[INPUT MATERIAL]:
'''

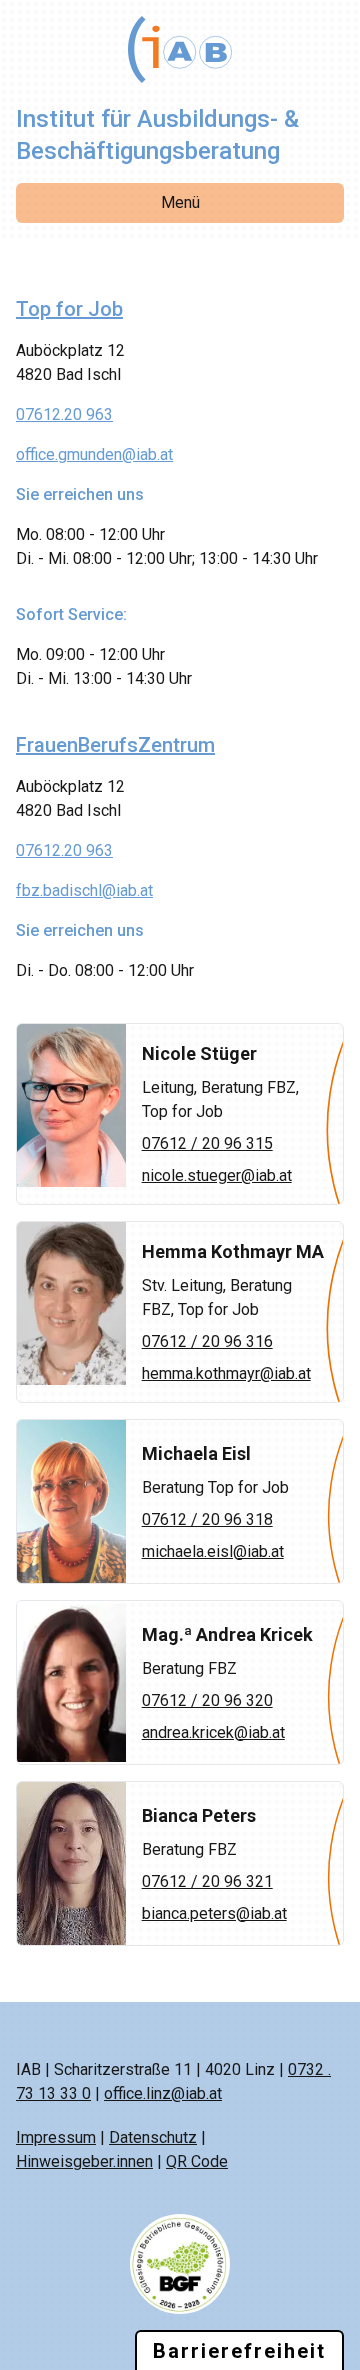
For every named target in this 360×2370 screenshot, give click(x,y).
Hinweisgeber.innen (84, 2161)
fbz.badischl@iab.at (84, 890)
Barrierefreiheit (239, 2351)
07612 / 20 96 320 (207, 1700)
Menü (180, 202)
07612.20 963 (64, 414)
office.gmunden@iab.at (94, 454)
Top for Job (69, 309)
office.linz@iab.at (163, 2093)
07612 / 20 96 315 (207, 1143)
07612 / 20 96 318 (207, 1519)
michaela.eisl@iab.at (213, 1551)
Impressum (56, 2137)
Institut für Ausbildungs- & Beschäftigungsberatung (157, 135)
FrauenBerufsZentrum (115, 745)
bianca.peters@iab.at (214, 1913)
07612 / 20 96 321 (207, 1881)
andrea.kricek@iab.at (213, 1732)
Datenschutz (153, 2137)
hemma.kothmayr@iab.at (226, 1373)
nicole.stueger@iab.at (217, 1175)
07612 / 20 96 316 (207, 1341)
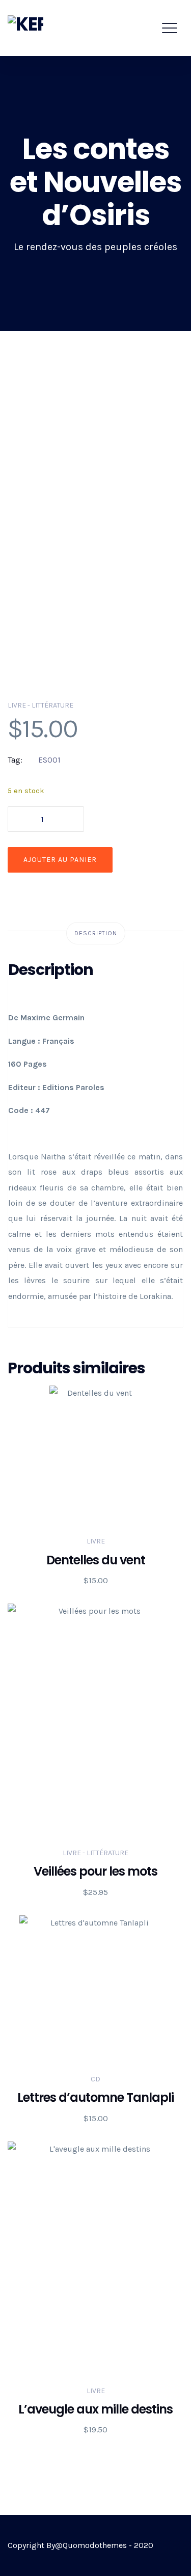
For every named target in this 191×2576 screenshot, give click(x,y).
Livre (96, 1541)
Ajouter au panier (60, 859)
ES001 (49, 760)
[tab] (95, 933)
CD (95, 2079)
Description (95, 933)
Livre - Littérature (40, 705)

'''

[TASK OBJECTIVE]:
Each line in the data that holds the string "target" needs to be copied.

[WORKED SOLUTION]:
For every named target in this 360×2370 screenshot, give click(x,y).
For every named target in this 191×2576 screenshot, give click(x,y).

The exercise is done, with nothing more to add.